Provided that for the time period ending January 31, 2000, the amount paid to Costco
shall equal ___% (instead of “Y”%) of the Costco Net Volume of Charges during
that period. Provided further that, if by April 8, 2000 Costco does not
complete its information systems requirements to support the issuance of the
Co-Branded Consumer Cards, then for the time period beginning April 8, 2000
through the date Costco completes its information systems requirements, the
amount paid to Costco shall equal ___% (instead of “Y”%) of the Costco Net
Volume of Charges during that period. (It is understood that, to make a payment
promptly, Amex may be required to use Net Annual Volume of Charge figures which
are tentative, and therefore may require adjustments in a future calendar
quarter.)
(b) In exchange for the marketing efforts provided by Costco
as contained in Section 2.02 (a) above, Costco shall be paid for each 12-month
period beginning with the issuance of the first Co-Branded Card, the amount
specified in the charts below for each Co-Branded Consumer Card Account and
each Co-Branded Small Business Card Account acquired during that 12-month
period. All payments are inclusive of applicable Taxes. “Acquired”, for
purposes of this subsection (b) means that a Co-Branded Card Account was
approved, a Basic Card is issued by Amex, and the Basic Card is not cancelled
prior to the end of the calendar quarter in which it was approved.
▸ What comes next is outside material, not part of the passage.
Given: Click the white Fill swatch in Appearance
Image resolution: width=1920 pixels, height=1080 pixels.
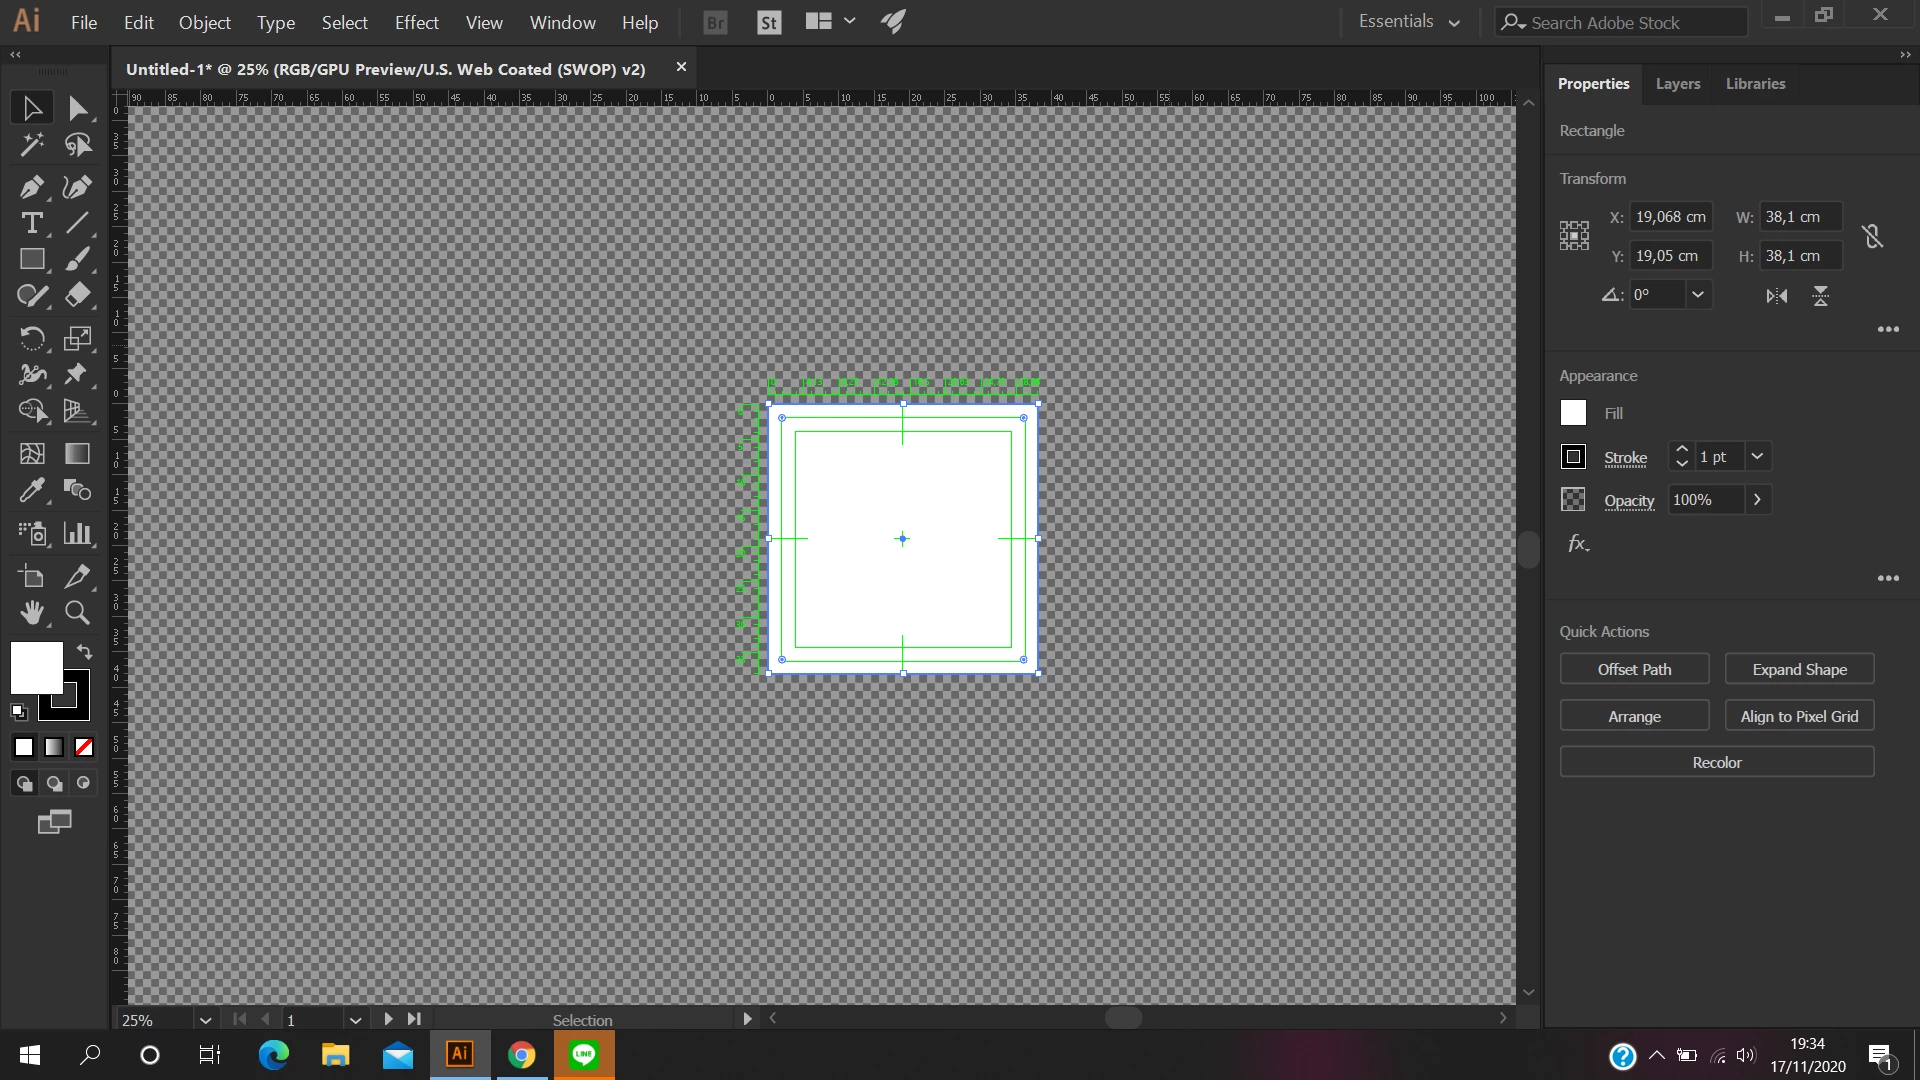Looking at the screenshot, I should point(1573,413).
The number
of Accounts Acquired is determined for each such 12-month period independently
under the charts below as if each 12-month period begins with 0 Acquired
Accounts, i.e., there is no accumulation from one 12-month period to the next
12-month period. Payments under this subsection (b) shall be made within thirty
(30) days after the end of each calendar quarter in a given 12-month period.